The first time I sent a Solana transaction, I expected it to behave like a normal API request:
Send request → wait → success/failure.
But after debugging failed transactions on devnet, inspecting logs in Solana Explorer, and manually tracking confirmations, I realised Solana transactions behave much more like database commits than HTTP calls.
That mental model shift finally made blockchain development click for me.
A Solana Transaction Is More Than a Request
A transaction contains:
- signatures (authorization)
- instructions (operations)
- account keys (state involved)
- a recent blockhash (replay protection)
Unlike a typical API request handled by one server, every validator in the network verifies and executes the transaction independently before agreeing on the final state change.
That’s a completely different architecture from most Web2 systems.

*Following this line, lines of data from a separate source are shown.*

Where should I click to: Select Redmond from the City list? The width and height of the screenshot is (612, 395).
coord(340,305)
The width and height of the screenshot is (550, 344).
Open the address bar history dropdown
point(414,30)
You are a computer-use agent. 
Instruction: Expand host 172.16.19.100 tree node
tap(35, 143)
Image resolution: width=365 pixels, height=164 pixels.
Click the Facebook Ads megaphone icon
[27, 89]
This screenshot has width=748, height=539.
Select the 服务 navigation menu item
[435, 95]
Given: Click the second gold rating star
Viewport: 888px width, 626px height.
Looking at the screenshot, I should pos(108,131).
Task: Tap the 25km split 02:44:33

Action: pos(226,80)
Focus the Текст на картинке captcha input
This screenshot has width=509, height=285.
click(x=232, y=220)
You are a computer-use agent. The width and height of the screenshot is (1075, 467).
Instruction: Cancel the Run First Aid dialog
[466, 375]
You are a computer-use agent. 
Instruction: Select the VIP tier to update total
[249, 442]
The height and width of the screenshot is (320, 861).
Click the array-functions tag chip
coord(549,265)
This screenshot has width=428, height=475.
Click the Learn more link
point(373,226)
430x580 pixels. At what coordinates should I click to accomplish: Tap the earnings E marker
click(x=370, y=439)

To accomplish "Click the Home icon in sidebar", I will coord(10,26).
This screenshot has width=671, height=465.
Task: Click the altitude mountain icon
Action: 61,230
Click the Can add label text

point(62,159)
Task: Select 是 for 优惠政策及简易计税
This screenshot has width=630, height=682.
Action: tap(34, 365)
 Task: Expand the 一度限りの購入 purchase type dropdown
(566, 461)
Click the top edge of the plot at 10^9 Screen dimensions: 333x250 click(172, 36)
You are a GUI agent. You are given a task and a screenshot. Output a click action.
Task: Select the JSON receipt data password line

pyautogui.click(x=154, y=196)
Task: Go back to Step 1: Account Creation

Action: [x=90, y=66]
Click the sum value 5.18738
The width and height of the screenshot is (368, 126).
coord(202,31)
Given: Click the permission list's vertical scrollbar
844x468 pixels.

Failed Transactions Taught Me the Most
What surprised me most was that failed transactions still exist on-chain.
Even when a transfer fails, the transaction can still:
- have a signature
- consume compute units
- generate logs
- charge fees
I intentionally triggered failed transactions on devnet and inspected them in Solana Explorer. Seeing execution traces and program logs for a failed transfer felt less like debugging an API request and more like analysing a distributed database operation.
Solana Transactions Are Atomic
This was another huge difference.
In Web2 systems, partial failures happen all the time. One service succeeds, another fails, and retries happen later.
On Solana, transactions are atomic:
Either every instruction succeeds
or the entire transaction rolls back
But validators still charge fees because the network still processes the workload.
That behaviour reminded me much more of SQL transaction commits than REST APIs.
Final Takeaway
The biggest challenge in learning Solana wasn’t the SDK or RPC calls.
It was changing how I think about state changes.
Once I stopped viewing transactions as API requests and started viewing them as signed, atomic, distributed state transitions, everything started making more sense.
And honestly, that shift is what makes blockchain development interesting in the first place.